[Stored data]
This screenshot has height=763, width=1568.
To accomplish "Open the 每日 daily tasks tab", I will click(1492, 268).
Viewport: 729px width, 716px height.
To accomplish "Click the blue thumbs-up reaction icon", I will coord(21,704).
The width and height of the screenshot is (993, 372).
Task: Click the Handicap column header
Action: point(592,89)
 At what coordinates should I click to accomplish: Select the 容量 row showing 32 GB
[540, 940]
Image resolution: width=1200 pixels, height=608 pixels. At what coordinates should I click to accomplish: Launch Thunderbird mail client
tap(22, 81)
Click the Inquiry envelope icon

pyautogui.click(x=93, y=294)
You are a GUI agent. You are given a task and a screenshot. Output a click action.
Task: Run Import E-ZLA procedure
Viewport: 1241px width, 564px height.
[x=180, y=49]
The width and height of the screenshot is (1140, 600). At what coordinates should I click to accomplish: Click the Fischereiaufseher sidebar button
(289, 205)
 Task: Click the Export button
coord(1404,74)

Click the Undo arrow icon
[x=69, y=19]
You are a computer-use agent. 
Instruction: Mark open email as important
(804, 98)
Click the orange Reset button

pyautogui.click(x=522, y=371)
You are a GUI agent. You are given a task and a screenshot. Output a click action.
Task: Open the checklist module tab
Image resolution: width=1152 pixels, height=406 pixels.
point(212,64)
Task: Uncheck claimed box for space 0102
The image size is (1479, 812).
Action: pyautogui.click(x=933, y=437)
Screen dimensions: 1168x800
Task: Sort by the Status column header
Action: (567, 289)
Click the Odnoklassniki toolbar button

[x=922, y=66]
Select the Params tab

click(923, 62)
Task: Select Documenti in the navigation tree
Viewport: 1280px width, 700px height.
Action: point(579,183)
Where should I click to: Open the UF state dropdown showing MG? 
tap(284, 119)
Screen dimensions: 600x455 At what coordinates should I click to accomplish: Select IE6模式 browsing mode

EXERCISE AIM: Return exactly the lines above from the line that has "Viewport: 1241px width, 564px height." through the line that has "Task: Uncheck claimed box for space 0102", inclusive, and nothing else.

TASK SOLUTION:
Viewport: 1241px width, 564px height.
[x=180, y=49]
The width and height of the screenshot is (1140, 600). At what coordinates should I click to accomplish: Click the Fischereiaufseher sidebar button
(289, 205)
 Task: Click the Export button
coord(1404,74)

Click the Undo arrow icon
[x=69, y=19]
You are a computer-use agent. 
Instruction: Mark open email as important
(804, 98)
Click the orange Reset button

pyautogui.click(x=522, y=371)
You are a GUI agent. You are given a task and a screenshot. Output a click action.
Task: Open the checklist module tab
Image resolution: width=1152 pixels, height=406 pixels.
point(212,64)
Task: Uncheck claimed box for space 0102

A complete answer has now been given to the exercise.